The day after Bob died, I put this to a mutual friend. ‘Maybe it’s just that he knew who he was,’ he suggested. ‘He had a real sense of himself. It’s about not giving in. When he got sick, he just wasn’t ready to die.’
‘That’s my point,’ I said. ‘If you’re a political or a religious victim, you can always live in hope that that one day you’ll be freed. But Bob was confined to the prison of his own body. Imagine not being able to speak, to be totally dependent on others, and to know that nothing will ever change. It’s worse than a life sentence. Most people in Bob’s position would just give up and die.’
‘Maybe it’s about expectation,’ the friend suggested. ‘We never know what we can really cope with until the worst actually happens. Anyone who came into contact with Bob was impressed with his capacity to remain aloof from what was happening to his body, his determination to live as best he could. The rest of us get bogged down with everyday worries. Will I keep my job? Lose weight? Keep my partner from straying? Looked at from Bob’s perspective, these cares are almost irrelevant. Whenever I mentioned something that was really bothering me, he would shrug it off as if to say, That too, will pass.’

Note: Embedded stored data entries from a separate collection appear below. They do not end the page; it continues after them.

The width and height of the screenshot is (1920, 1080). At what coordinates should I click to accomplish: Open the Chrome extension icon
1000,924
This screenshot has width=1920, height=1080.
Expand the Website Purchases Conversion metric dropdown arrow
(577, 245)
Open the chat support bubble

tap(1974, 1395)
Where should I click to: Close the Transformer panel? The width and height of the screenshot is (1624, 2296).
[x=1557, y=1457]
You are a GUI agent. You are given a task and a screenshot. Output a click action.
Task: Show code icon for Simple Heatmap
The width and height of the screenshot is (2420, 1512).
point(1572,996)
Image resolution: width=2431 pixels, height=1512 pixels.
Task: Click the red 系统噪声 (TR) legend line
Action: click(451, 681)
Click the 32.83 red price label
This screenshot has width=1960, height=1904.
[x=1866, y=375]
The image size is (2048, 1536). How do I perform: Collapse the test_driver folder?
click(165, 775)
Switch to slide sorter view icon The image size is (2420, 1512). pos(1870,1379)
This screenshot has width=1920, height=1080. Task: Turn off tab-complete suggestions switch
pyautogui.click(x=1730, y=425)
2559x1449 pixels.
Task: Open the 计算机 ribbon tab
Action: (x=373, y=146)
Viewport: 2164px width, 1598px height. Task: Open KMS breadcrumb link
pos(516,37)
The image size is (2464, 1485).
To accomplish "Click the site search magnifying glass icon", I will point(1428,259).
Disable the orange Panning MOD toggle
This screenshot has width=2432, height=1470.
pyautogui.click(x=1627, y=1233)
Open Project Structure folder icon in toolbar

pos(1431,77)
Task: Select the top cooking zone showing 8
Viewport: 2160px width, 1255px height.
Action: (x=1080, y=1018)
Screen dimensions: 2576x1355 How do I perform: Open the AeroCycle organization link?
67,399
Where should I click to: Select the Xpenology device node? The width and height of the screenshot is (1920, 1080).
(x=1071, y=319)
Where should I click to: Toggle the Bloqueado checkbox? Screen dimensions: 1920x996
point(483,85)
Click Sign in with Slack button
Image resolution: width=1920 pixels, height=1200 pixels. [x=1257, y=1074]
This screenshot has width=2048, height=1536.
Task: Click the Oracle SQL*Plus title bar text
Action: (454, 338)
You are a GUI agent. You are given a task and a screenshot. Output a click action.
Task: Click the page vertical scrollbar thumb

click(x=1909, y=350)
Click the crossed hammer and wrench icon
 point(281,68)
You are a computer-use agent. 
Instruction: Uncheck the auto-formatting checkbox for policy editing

We lapsed into silence. Outside, it had started to rain. People rushed past our window. Rush hour traffic was starting to bank up, and cars honked impatiently. We sat there thinking about Bob, about his hard earned ability to detach himself from the worst of what had happened to him; his ability to make the most of what he had; about his patience and self control. A truly uncommon man.
Bob was buried under a pine tree. The tree is huge. Old and gnarled. Storms have weathered and twisted its branches, yet its life force is strong. Good for at least another hundred years.